Di suatu pagi yang cerah, baginda raja sedang bercengkerama dengan permaisuri di dalam kaputren. Mereka dikelilingi dayang–dayang cantik yang siap melayani raja dan permaisuri.
"Permaisuriku...," Sri Baginda memulai pembicaraannya.
"Ya, baginda” sahut permaisuri lembut.
"Engkau tahu, aku benar-benar ingin memiliki seorang anak. Apa yang terjadi kelak bila aku pergi, sementara aku tidak punya keturunan yang akan melanjutkan tahtaku.
"Jangan berkata seperti itu, baginda. Kita masih punya banyak kesempatan. Bukankah baginda sendiri yang mengatakan bahwa kita mesti bersabar.”
Pandangan sang raja menerawang jauh. Alam pikirannya terbang ke alam khayal dan kegelisahan.
"Dinda Ayu Kencana .“
"Hamba Baginda," jawab permaisuri.
"Sebenarnya...aku ingin menceritakan sesuatu kepadamu. Menceritakan sesuatu yang selama ini membuat aku risau. Hal ini pula yang membuat diriku ragu dengan permohonan yang selama ini aku panjatkan kepada Hyang Widi," ujar sang prabu serius.
"Dapatkah dinda tahu apa gerangan itu, Baginda?"
"Mmm...itulah," sepertinya sang prabu ragu.
Tolong baginda jangan membuat aku penasaran begitu. Adakah hal itu sesuatu yang menyakitkan atau sesuatu yang buruk? Tolong baginda ceritakan untukku.” Pinta sang permaisuri.
Baginda prabu diam cukup lama. Raut mukanya memancarkan rasa bingung dan gelisah. Seolah sang raja tidak lagi ada kepercayaan kepada permaisuri. Tapi tiba-tiba, raja membuka mulutnya dan berkata,
"Dinda, aku bermimpi."
***

Menurut  kepercayaan rakyat, mimpi seorang raja adalah wahyu. Karena mimpi itu dipastikan akan menjadi kenyataan. Petunjuk itu terkadang menyenangkan dan kadang pula menyedihkan. Dalam keadaan seperti itu sang permaisuri tidak berani menegur apalagi mengajukan pertanyaan yang mengganggu.
Tak lama, tiba-tiba datang seorang prajurit dengan tergopoh dan langsung duduk bersimpuh di hadapan sang prabu.
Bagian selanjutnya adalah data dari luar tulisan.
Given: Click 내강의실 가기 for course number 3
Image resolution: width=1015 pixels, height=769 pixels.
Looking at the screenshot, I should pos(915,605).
 “Ampun baginda." Prajurit itu mengangkat kedua tangannya untuk menyembah.
“Ya, ada apa pengawal?,"  kata sang prabu.
"Ampun baginda. Di halaman istana telah berkumpul para begawan, para pendeta, dan para pujangga. Mereka datang karena memenuhi panggilan Baginda."
“Mereka semua berniat menghadap baginda Raja,” dengan masih sikap seperti menyembah dan mata tertunduk prajurit meneruskan laporannya, ampun baginda mereka datang dari segala penjuru negeri tetangga kita, dan mereka mengatakan kalau mereka telah diundang oleh baginda Raja.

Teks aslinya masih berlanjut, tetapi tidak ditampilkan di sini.